In genetically predisposed individuals, ingestion of wheat gliadin provokes a T-cell-mediated enteropathy, celiac disease. Gliadin fragments were previously reported to induce phenotypic maturation and Th1 cytokine production by human dendritic cells (DCs) and to boost their capacity to stimulate allogeneic T cells. Here, we monitor the effects of gliadin on migratory capacities of DCs.

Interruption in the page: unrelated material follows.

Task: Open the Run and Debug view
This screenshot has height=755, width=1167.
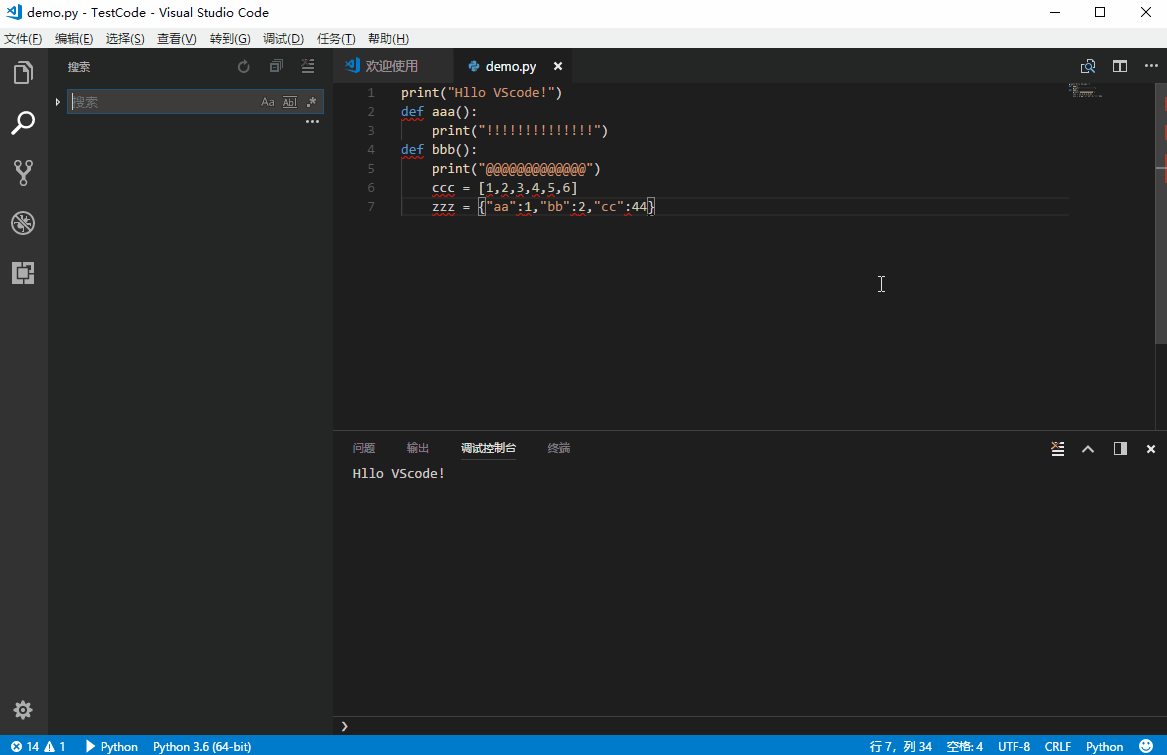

Using transwell assays, we show that gliadin peptic digest stimulates migration of human DCs and their chemotactic responsiveness to the lymph node-homing chemokines CCL19 and CCL21. The gliadin-induced migration is accompanied by extensive alterations of the cytoskeletal organization, with dissolution of adhesion structures, podosomes, as well as up-regulation of the CC chemokine receptor (CCR) 7 on cell surface and induction of cyclooxygenase (COX)-2 enzyme that mediates prostaglandin E2 (PGE₂) production. Blocking experiments confirmed that gliadin-induced migration is independent of the TLR4 signalling. Moreover, we showed that the α-gliadin-derived 31-43 peptide is an active migration-inducing component of the digest. The migration promoted by gliadin fragments or the 31-43 peptide required activation of p38 mitogen-activated protein kinase (MAPK). As revealed using p38 MAPK inhibitor SB203580, this was responsible for DC cytoskeletal transition, CCR7 up-regulation and PGE₂ production in particular. Taken together, this study provides a new insight into pathogenic features of gliadin fragments by demonstrating their ability to promote DC migration, which is a prerequisite for efficient priming of naive T cells, contributing to celiac disease pathology.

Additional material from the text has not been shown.